::: Material shown :::

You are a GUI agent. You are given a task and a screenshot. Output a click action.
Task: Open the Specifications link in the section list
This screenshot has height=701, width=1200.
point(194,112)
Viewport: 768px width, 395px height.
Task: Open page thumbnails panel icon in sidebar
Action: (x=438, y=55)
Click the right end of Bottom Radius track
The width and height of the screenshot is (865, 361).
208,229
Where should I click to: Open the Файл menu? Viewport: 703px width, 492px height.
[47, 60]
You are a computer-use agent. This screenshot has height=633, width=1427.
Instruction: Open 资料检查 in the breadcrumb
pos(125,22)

:::
::: Material shown :::

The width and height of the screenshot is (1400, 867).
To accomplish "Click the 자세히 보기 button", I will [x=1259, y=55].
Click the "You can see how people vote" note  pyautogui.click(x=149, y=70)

:::
::: Material shown :::

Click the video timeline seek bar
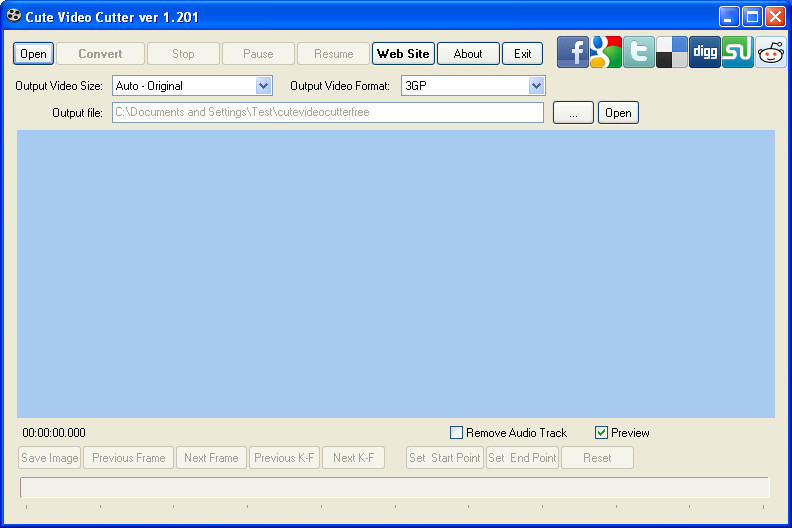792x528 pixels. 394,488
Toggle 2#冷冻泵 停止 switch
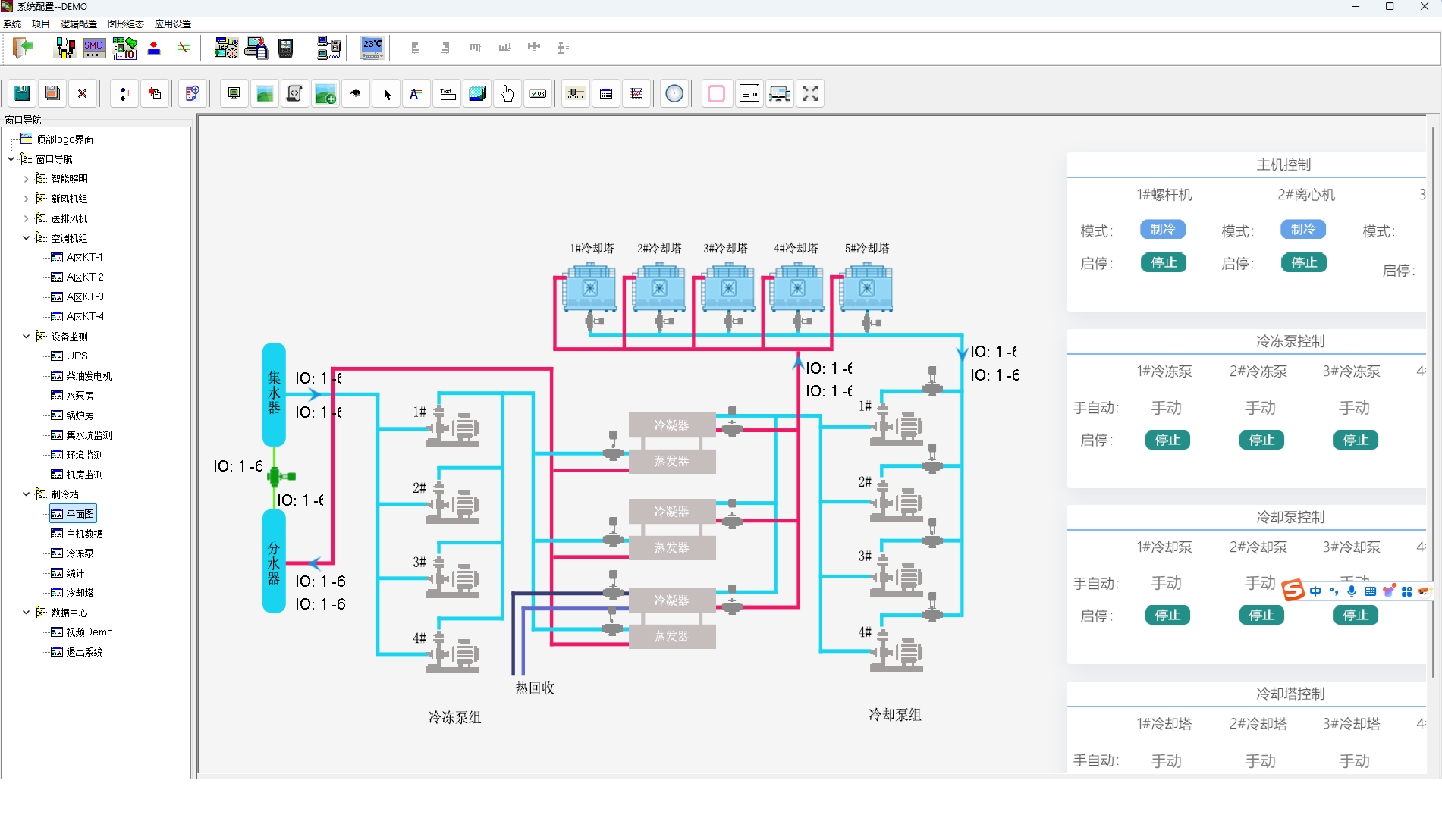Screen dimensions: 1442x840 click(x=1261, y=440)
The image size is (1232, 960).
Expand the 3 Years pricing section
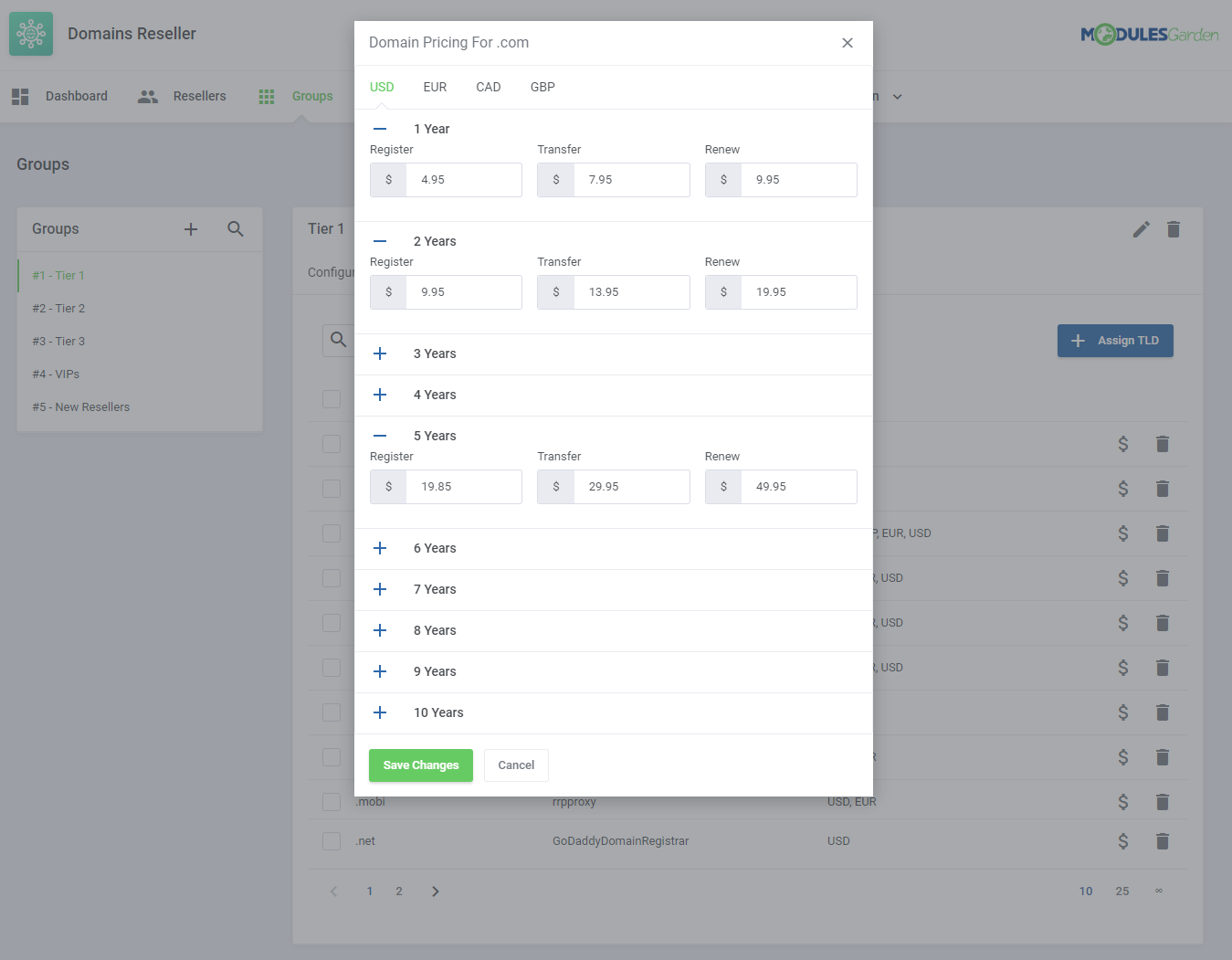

:::

What to do: Within the records, filter for lines that contain the word "section" and show each one.

Task response:
Task: Open the Specifications link in the section list
Expand the 3 Years pricing section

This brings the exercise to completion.